**** SOURCE DATA ****
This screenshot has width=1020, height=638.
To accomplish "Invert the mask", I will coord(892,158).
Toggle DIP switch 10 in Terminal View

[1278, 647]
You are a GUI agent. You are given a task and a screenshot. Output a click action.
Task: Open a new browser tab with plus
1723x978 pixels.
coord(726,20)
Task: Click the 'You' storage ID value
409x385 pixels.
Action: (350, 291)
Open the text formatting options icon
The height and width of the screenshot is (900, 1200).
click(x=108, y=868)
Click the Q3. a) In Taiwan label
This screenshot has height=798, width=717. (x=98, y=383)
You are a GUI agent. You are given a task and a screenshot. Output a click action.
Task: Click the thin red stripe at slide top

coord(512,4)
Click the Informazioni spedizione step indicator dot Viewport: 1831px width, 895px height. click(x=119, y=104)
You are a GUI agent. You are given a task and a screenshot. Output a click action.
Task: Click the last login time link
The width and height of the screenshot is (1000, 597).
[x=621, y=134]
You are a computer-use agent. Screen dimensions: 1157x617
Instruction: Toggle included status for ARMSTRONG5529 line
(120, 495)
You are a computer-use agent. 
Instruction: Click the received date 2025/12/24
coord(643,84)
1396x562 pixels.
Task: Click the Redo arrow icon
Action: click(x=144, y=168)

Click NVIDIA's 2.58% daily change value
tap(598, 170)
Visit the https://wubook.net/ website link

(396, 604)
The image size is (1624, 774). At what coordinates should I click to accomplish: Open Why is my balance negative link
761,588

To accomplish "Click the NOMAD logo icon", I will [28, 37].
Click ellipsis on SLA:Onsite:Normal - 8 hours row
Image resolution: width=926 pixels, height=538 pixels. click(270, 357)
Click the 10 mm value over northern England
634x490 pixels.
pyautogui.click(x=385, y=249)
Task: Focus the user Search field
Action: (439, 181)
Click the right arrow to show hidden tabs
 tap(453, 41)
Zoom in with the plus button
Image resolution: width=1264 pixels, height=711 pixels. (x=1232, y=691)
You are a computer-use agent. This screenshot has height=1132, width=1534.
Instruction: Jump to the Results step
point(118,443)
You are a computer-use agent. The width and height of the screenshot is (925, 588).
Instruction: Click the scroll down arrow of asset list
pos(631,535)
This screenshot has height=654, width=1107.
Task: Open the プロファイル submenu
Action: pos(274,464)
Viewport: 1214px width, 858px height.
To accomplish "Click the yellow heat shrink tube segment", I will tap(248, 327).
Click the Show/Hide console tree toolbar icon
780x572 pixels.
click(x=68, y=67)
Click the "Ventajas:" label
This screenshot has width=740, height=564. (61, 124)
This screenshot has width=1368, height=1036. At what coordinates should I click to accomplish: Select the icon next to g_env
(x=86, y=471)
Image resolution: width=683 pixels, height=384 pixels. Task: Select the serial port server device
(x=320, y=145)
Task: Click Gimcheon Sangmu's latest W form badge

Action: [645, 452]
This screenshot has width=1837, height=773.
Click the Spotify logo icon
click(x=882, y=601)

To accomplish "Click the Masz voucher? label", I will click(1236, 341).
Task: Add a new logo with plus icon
****
Scan the records above, then copy out each line that mentions "computer".

### WRITTEN SOLUTION
You are a computer-use agent. Screen dimensions: 1157x617
You are a computer-use agent. 
You are a computer-use agent. This screenshot has height=1132, width=1534.
You are a computer-use agent. The width and height of the screenshot is (925, 588).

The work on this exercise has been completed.